## What the task requires
The answer must be an exact copy of every entry, with no pictures in it.

━━━━━━

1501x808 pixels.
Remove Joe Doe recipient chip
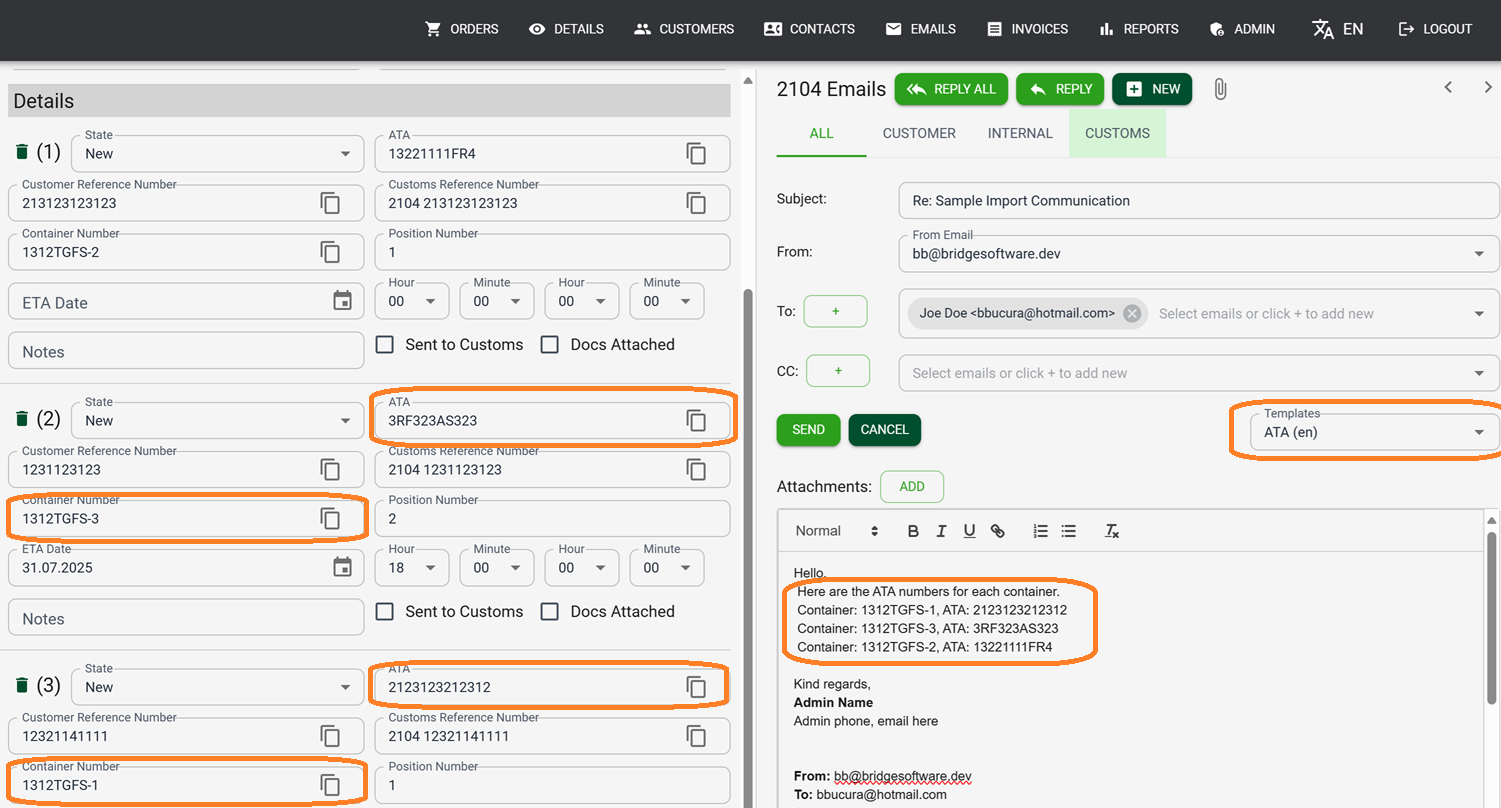1131,314
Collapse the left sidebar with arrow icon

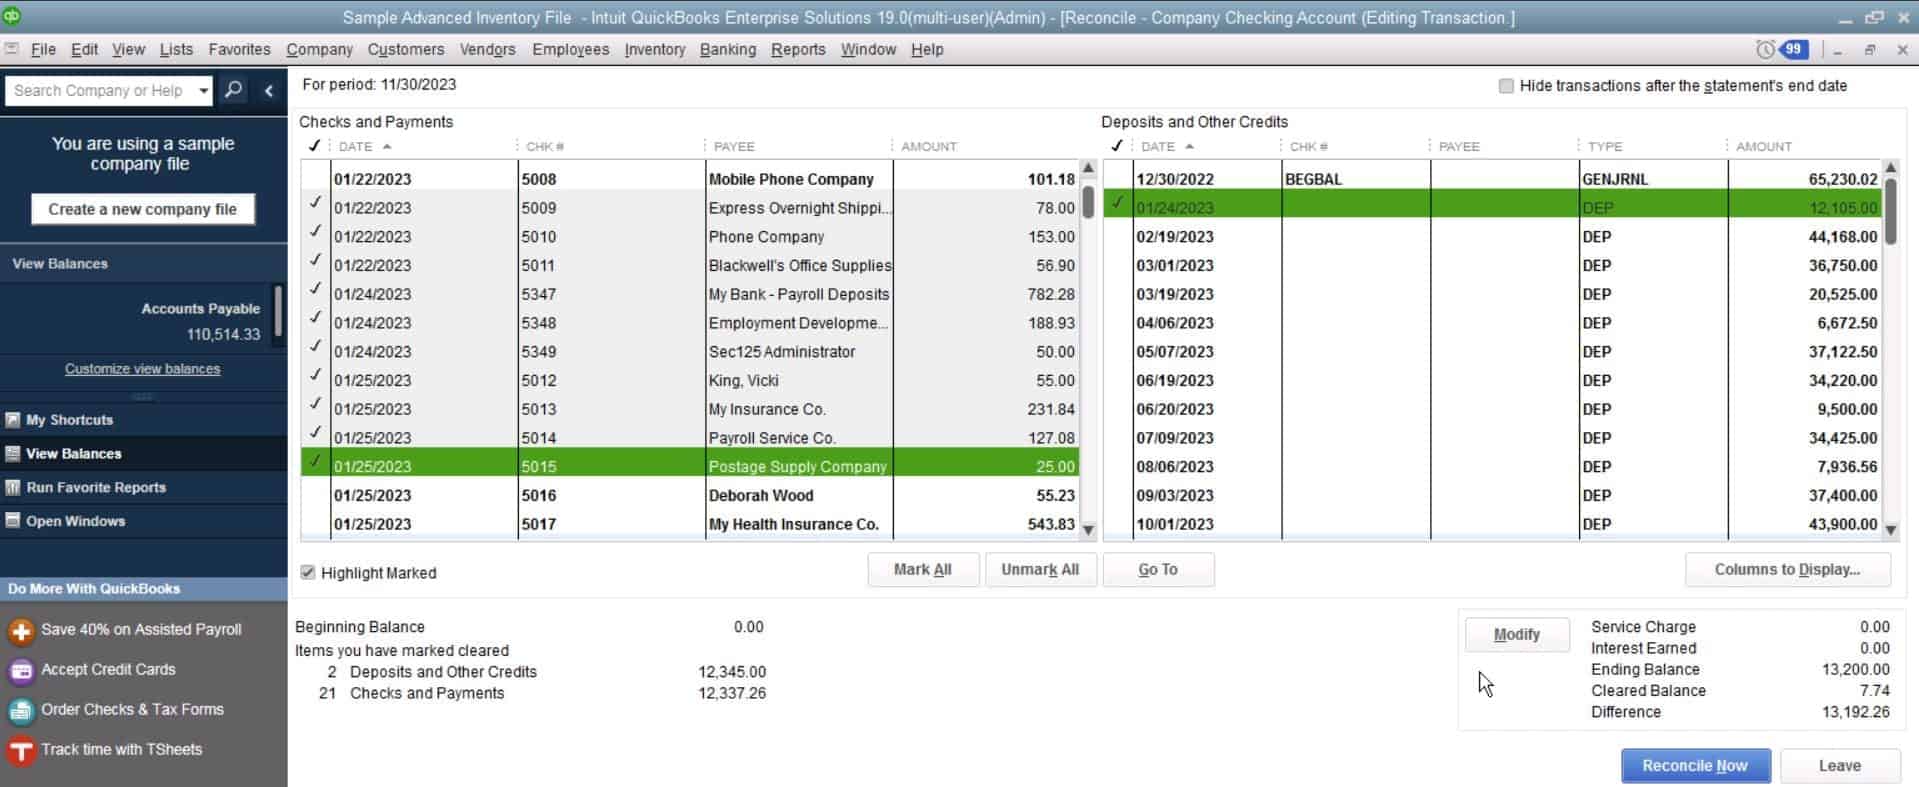click(268, 90)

━━━━━━

## Answer section
1501x808 pixels.
Remove Joe Doe recipient chip
1131,314
Collapse the left sidebar with arrow icon

click(268, 90)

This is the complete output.